* [Task to complete]: A complete, exact copy of the records is needed here.

Excerpts from a dataset:
- Opening Delimiter -
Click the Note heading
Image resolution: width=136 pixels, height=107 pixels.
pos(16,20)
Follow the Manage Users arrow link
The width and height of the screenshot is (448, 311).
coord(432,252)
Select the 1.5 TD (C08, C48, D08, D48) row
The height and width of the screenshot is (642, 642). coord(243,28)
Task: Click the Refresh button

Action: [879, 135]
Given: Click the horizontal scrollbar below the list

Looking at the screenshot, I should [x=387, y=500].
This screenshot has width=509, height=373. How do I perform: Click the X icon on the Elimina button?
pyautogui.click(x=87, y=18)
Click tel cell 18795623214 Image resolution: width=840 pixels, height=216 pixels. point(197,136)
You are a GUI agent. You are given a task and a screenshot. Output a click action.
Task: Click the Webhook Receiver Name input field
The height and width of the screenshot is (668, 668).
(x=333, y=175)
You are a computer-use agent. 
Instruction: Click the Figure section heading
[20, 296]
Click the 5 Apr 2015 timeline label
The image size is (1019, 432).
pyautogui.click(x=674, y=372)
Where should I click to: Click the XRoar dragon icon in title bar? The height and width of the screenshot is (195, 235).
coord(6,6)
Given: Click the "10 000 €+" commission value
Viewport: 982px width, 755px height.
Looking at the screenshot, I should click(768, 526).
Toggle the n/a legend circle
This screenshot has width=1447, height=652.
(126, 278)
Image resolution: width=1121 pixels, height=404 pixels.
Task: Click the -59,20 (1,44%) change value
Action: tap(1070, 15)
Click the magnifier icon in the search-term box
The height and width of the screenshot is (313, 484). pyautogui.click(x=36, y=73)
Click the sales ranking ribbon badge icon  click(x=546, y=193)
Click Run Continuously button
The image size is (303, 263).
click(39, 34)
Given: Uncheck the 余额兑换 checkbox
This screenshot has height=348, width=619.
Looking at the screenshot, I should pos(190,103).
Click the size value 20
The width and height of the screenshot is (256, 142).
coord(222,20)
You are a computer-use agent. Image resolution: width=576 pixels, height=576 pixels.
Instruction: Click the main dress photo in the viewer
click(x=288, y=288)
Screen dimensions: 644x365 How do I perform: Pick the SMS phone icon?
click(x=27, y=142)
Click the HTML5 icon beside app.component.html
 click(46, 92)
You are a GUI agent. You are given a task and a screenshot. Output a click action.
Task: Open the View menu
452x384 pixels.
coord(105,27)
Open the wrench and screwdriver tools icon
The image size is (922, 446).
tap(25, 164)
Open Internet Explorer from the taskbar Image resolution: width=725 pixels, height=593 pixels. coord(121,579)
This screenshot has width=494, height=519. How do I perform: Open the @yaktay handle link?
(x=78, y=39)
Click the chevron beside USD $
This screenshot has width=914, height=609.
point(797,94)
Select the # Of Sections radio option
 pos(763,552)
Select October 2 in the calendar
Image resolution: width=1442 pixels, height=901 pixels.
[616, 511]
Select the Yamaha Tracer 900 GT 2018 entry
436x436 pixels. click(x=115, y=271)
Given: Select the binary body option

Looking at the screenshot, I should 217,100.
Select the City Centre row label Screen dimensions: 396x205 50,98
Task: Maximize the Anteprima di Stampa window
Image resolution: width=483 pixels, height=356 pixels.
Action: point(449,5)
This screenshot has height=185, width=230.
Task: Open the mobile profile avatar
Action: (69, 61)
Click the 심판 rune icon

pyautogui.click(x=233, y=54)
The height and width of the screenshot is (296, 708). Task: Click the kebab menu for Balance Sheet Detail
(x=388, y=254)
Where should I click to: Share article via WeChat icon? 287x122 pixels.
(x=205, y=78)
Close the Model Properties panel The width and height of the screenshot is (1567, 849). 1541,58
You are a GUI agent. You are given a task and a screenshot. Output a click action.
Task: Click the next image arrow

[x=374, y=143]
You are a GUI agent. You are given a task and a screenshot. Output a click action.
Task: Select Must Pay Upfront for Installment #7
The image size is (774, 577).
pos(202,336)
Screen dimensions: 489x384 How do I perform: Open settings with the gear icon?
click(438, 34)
- Closing Delimiter -
* [Task output]:
Click the Note heading
Image resolution: width=136 pixels, height=107 pixels.
pos(16,20)
Follow the Manage Users arrow link
The width and height of the screenshot is (448, 311).
coord(432,252)
Select the 1.5 TD (C08, C48, D08, D48) row
The height and width of the screenshot is (642, 642). coord(243,28)
Task: Click the Refresh button

Action: [879, 135]
Given: Click the horizontal scrollbar below the list

Looking at the screenshot, I should [x=387, y=500].
This screenshot has width=509, height=373. How do I perform: Click the X icon on the Elimina button?
pyautogui.click(x=87, y=18)
Click tel cell 18795623214 Image resolution: width=840 pixels, height=216 pixels. point(197,136)
You are a GUI agent. You are given a task and a screenshot. Output a click action.
Task: Click the Webhook Receiver Name input field
The height and width of the screenshot is (668, 668).
(x=333, y=175)
You are a computer-use agent. 
Instruction: Click the Figure section heading
[20, 296]
Click the 5 Apr 2015 timeline label
The image size is (1019, 432).
pyautogui.click(x=674, y=372)
Where should I click to: Click the XRoar dragon icon in title bar? The height and width of the screenshot is (195, 235).
coord(6,6)
Given: Click the "10 000 €+" commission value
Viewport: 982px width, 755px height.
Looking at the screenshot, I should click(768, 526).
Toggle the n/a legend circle
This screenshot has width=1447, height=652.
(126, 278)
Image resolution: width=1121 pixels, height=404 pixels.
Task: Click the -59,20 (1,44%) change value
Action: tap(1070, 15)
Click the magnifier icon in the search-term box
The height and width of the screenshot is (313, 484). pyautogui.click(x=36, y=73)
Click the sales ranking ribbon badge icon  click(x=546, y=193)
Click Run Continuously button
The image size is (303, 263).
click(39, 34)
Given: Uncheck the 余额兑换 checkbox
This screenshot has height=348, width=619.
Looking at the screenshot, I should pos(190,103).
Click the size value 20
The width and height of the screenshot is (256, 142).
coord(222,20)
You are a computer-use agent. Image resolution: width=576 pixels, height=576 pixels.
Instruction: Click the main dress photo in the viewer
click(x=288, y=288)
Screen dimensions: 644x365 How do I perform: Pick the SMS phone icon?
click(x=27, y=142)
Click the HTML5 icon beside app.component.html
 click(46, 92)
You are a GUI agent. You are given a task and a screenshot. Output a click action.
Task: Open the View menu
452x384 pixels.
coord(105,27)
Open the wrench and screwdriver tools icon
The image size is (922, 446).
tap(25, 164)
Open Internet Explorer from the taskbar Image resolution: width=725 pixels, height=593 pixels. coord(121,579)
This screenshot has width=494, height=519. How do I perform: Open the @yaktay handle link?
(x=78, y=39)
Click the chevron beside USD $
This screenshot has width=914, height=609.
point(797,94)
Select the # Of Sections radio option
 pos(763,552)
Select October 2 in the calendar
Image resolution: width=1442 pixels, height=901 pixels.
[616, 511]
Select the Yamaha Tracer 900 GT 2018 entry
436x436 pixels. click(x=115, y=271)
Given: Select the binary body option

Looking at the screenshot, I should 217,100.
Select the City Centre row label Screen dimensions: 396x205 50,98
Task: Maximize the Anteprima di Stampa window
Image resolution: width=483 pixels, height=356 pixels.
Action: point(449,5)
This screenshot has height=185, width=230.
Task: Open the mobile profile avatar
Action: (69, 61)
Click the 심판 rune icon

pyautogui.click(x=233, y=54)
The height and width of the screenshot is (296, 708). Task: Click the kebab menu for Balance Sheet Detail
(x=388, y=254)
Where should I click to: Share article via WeChat icon? 287x122 pixels.
(x=205, y=78)
Close the Model Properties panel The width and height of the screenshot is (1567, 849). 1541,58
You are a GUI agent. You are given a task and a screenshot. Output a click action.
Task: Click the next image arrow

[x=374, y=143]
You are a GUI agent. You are given a task and a screenshot. Output a click action.
Task: Select Must Pay Upfront for Installment #7
The image size is (774, 577).
pos(202,336)
Screen dimensions: 489x384 How do I perform: Open settings with the gear icon?
click(438, 34)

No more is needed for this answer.